### TASK INPUTS
####################
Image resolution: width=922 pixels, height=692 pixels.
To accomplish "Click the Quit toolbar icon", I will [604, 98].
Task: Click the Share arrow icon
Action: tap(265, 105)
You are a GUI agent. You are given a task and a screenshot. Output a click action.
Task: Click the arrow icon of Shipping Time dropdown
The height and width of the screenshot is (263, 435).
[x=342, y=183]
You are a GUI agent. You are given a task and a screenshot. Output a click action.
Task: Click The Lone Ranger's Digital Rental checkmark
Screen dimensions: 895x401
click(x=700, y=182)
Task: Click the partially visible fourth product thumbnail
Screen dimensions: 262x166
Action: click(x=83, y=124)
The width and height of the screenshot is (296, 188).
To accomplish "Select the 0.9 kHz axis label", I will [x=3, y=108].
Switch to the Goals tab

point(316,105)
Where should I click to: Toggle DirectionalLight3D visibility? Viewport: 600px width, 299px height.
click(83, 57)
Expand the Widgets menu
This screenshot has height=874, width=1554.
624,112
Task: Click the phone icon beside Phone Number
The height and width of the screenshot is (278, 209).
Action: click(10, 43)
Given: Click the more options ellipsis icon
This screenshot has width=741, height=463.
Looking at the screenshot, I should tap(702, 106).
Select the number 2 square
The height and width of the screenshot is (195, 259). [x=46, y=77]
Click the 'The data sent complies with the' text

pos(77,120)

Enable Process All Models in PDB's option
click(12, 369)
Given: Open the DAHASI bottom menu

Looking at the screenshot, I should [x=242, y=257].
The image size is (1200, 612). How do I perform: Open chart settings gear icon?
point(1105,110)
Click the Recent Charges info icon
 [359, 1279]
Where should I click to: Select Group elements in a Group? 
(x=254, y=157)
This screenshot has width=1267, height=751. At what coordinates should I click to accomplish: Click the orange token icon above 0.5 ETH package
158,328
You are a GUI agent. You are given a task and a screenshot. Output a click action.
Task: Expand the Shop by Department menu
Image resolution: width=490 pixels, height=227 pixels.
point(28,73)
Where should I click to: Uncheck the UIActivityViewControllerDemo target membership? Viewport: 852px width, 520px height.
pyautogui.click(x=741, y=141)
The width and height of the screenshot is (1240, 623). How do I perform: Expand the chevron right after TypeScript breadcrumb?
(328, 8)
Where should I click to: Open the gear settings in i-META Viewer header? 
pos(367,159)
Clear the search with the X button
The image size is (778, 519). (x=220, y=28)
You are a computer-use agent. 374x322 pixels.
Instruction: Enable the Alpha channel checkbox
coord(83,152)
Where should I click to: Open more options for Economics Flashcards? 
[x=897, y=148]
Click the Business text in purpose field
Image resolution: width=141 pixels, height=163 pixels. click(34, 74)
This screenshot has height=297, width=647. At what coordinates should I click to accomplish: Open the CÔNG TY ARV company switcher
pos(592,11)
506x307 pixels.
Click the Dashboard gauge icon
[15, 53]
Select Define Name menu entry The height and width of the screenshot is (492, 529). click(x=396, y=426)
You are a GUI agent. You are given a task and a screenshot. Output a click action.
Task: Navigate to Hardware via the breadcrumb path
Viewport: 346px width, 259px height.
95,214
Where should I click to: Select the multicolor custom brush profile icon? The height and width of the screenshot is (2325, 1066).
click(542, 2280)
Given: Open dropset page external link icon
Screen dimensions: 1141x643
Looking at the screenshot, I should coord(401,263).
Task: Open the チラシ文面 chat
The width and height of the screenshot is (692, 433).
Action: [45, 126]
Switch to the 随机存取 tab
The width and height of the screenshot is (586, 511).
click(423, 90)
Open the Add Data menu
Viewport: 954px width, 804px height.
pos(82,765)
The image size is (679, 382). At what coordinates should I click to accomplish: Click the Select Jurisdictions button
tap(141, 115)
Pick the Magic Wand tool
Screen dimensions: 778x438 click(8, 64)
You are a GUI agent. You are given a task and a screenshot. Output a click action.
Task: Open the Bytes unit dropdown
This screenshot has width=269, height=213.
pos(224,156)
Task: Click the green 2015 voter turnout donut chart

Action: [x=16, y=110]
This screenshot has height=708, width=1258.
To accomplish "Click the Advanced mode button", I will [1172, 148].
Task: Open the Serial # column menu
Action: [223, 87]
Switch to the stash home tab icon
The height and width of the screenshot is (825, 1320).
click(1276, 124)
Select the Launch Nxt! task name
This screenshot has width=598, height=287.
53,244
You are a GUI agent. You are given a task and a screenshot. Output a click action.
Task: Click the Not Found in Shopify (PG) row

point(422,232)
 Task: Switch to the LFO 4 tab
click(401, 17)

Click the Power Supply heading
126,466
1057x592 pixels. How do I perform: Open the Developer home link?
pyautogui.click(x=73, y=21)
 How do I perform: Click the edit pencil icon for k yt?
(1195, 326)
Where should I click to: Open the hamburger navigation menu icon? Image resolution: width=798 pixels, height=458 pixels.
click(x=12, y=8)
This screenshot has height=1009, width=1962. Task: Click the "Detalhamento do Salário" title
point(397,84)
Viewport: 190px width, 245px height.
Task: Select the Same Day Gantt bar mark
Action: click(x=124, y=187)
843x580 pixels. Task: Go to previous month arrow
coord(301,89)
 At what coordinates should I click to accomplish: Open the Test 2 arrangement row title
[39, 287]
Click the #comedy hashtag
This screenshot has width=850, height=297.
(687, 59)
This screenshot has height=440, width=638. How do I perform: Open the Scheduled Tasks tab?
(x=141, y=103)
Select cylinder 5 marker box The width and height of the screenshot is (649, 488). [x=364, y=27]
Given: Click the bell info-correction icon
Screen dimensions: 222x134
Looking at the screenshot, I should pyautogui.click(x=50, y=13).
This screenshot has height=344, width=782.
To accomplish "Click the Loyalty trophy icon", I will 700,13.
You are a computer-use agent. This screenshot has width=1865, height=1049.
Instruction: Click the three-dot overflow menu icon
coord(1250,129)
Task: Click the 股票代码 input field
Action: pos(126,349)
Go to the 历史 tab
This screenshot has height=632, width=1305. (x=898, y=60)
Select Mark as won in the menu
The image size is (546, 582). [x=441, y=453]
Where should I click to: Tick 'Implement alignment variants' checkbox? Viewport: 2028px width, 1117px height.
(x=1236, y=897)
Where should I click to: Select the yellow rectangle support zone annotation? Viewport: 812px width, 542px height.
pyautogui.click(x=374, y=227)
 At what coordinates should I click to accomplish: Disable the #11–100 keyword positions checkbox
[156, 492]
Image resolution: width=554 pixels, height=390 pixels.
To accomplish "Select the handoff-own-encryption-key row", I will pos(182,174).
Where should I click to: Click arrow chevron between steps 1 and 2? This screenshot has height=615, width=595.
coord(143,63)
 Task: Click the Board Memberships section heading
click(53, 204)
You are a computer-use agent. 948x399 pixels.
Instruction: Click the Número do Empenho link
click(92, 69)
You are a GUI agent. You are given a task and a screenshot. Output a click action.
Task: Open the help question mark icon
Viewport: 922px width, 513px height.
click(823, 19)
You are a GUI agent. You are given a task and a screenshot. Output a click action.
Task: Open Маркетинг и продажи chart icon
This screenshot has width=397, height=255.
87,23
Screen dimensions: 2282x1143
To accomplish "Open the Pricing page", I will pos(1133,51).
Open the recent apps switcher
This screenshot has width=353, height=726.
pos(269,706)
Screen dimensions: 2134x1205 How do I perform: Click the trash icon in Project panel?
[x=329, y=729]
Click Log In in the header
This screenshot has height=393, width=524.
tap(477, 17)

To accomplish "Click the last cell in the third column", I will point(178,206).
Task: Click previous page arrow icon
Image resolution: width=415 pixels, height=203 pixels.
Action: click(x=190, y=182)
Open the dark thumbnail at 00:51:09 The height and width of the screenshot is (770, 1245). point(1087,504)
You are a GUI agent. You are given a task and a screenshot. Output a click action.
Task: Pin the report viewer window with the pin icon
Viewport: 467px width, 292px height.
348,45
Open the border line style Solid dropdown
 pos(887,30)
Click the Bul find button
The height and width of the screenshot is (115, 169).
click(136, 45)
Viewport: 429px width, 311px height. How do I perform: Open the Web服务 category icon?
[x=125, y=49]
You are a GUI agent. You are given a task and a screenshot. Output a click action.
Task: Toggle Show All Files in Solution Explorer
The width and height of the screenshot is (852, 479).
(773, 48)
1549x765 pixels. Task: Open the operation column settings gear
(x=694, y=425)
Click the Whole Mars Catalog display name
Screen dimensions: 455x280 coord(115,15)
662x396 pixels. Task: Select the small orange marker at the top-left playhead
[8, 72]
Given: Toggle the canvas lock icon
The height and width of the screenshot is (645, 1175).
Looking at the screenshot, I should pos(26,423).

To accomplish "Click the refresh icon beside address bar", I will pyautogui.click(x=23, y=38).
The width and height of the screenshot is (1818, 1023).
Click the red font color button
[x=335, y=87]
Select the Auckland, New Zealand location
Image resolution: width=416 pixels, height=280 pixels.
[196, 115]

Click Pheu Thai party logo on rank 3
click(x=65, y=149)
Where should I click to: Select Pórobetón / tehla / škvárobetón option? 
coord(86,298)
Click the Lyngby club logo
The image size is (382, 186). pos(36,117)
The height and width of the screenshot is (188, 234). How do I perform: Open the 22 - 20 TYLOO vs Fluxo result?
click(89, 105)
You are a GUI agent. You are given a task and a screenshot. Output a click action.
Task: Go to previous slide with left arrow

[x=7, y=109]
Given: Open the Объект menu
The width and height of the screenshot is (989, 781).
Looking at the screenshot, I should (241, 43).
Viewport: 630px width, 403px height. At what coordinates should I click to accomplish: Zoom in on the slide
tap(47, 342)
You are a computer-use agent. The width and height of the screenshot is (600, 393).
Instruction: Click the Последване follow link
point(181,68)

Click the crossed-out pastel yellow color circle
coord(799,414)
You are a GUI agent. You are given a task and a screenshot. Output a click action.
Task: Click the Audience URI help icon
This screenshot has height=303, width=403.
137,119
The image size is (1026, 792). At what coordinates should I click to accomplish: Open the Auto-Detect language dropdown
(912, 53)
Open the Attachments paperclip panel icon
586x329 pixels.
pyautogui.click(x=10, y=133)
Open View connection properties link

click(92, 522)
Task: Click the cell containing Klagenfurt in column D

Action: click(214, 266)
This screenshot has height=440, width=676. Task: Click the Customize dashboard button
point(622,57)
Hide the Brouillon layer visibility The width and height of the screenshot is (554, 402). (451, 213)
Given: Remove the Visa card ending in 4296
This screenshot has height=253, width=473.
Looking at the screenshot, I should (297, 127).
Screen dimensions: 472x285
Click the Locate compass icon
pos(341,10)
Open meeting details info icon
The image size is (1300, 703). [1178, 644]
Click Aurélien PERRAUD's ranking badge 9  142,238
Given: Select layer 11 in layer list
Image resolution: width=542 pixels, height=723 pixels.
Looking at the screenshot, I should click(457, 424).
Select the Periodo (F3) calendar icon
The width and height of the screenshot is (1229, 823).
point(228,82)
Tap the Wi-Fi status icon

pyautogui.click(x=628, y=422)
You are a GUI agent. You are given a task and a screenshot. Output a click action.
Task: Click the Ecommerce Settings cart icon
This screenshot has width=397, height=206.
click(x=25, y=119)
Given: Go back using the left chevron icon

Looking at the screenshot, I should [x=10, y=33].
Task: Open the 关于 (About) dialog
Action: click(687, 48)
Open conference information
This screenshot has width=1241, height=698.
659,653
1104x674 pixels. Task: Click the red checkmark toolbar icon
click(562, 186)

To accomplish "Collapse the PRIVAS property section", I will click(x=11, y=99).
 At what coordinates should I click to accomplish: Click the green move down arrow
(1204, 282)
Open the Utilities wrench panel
####################
### THE REQUEST
Report each line of the data above that contains the word "button". Copy every such line in full.

### ANSWER TO THE EXERCISE
Clear the search with the X button
The image size is (679, 382). At what coordinates should I click to accomplish: Click the Select Jurisdictions button
To accomplish "Click the Advanced mode button", I will [1172, 148].
Click the Bul find button
Click the red font color button
This screenshot has height=440, width=676. Task: Click the Customize dashboard button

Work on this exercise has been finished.